On-chain analyst Yu Jin stated that all users' liquidity funds on the platform were stolen. The hackers then transferred the stolen funds to the Ethereum mainnet via a cross-chain bridge, moving all ETH to the address 0xe40 and using the mixer protocol Tornado to obscure and launder the funds.
Additionally, according to data from the DeFi data platform DefiLlama, after the hack, Velocore's total locked value plummeted from $10.16 million the previous day to $835,000, a staggering decline of 92%.
Contract Vulnerability Causes
Yesterday, the Velocore team released a security review report regarding the hacking incident. The report indicated that the cause of the attack was a contract vulnerability in the Balancer-style CPMM pool. The report detailed the security status of each liquidity pool:
- All CPMM pools on Velocore in the Linea and zkSync Era chains were affected.
- Stable pools were not affected.
- Velocore on the Telos chain also faced the same issue, but the team addressed it before the problem was exploited.
- Although Bladeswap on the Blast chain uses Velocore's core contracts, it was not affected by this contract vulnerability because Bladeswap employs an XYK pool rather than a CPMM pool.
Constant product market makers (CPMM) are one of the early adopted functions in DeFi liquidity mining pools, with the function algorithm: x * y = k. Here, x and y are the reserves of assets in the pool, and k is a constant. This function determines the price range of the two tokens based on the available quantity (liquidity) of each token, meaning that if the supply of token X increases, the supply of token Y decreases to maintain the constant value k.
Another Flash Loan Attack?
According to the report, the attacker first obtained funds from the mixer protocol Tornado and then triggered the conditions for the contract vulnerability. Next, they used a flash loan to acquire liquidity provider (LP) tokens and withdrew most of the tokens, significantly shrinking the liquidity pool.

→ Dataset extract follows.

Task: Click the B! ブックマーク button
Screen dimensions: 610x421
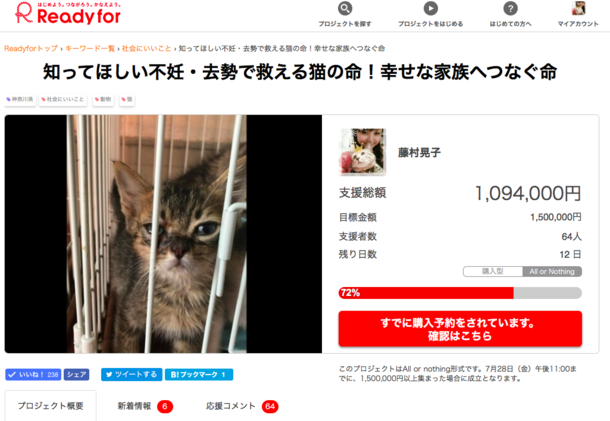Action: tap(199, 374)
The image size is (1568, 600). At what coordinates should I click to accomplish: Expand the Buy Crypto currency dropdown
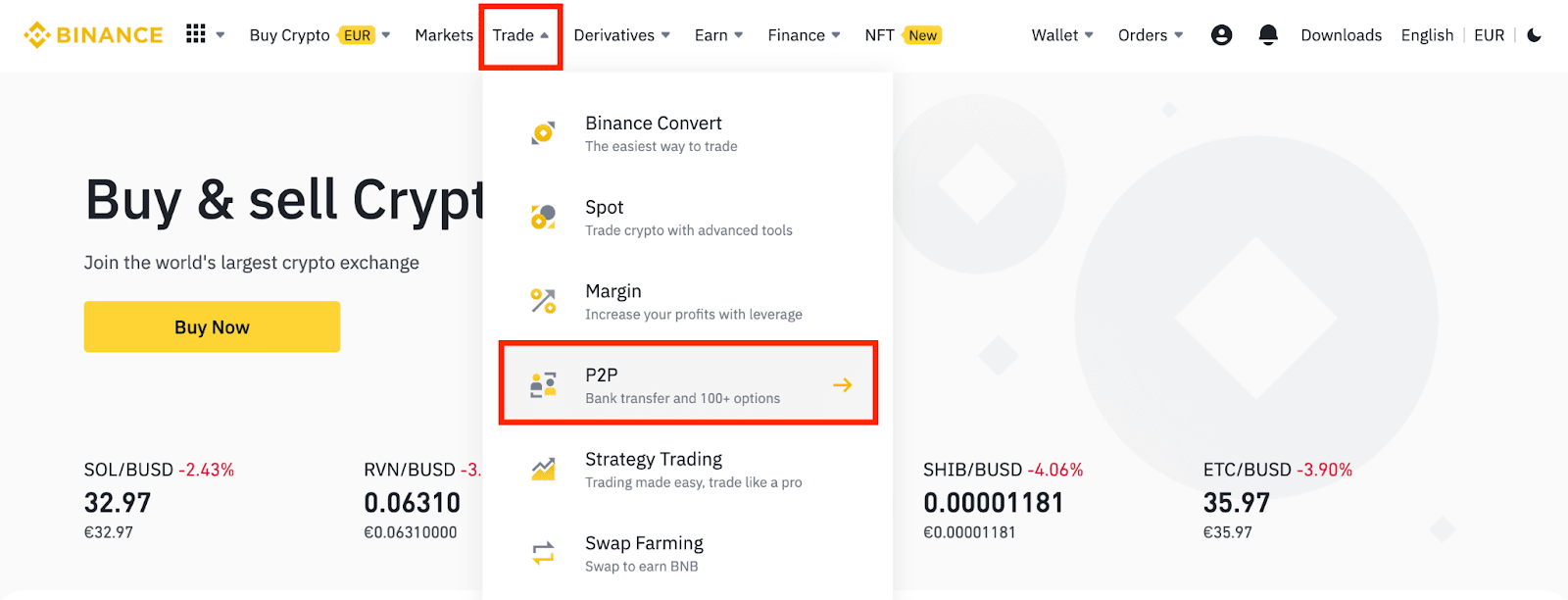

Subsequently, the attacker exploited the token contract vulnerability to mint an abnormal amount of LP tokens, thereby repaying the flash loan.
Compensation for Users After Resuming Operations
In response to this hacking incident, the Velocore team stated that they are actively pursuing the hacker while also attempting to negotiate with them on-chain. Velocore communicated on-chain with the hacker, indicating:
If the hacker returns the remaining funds by 4 PM on June 3, the team is willing to offer a 10% white hat hacker bounty.
However, the hacker has yet to respond to Velocore.
On the other hand, the team also stated that they would provide compensation to those affected and took a snapshot of the block state before the attack occurred. However, the compensation plan will only be executed after Velocore resumes operations.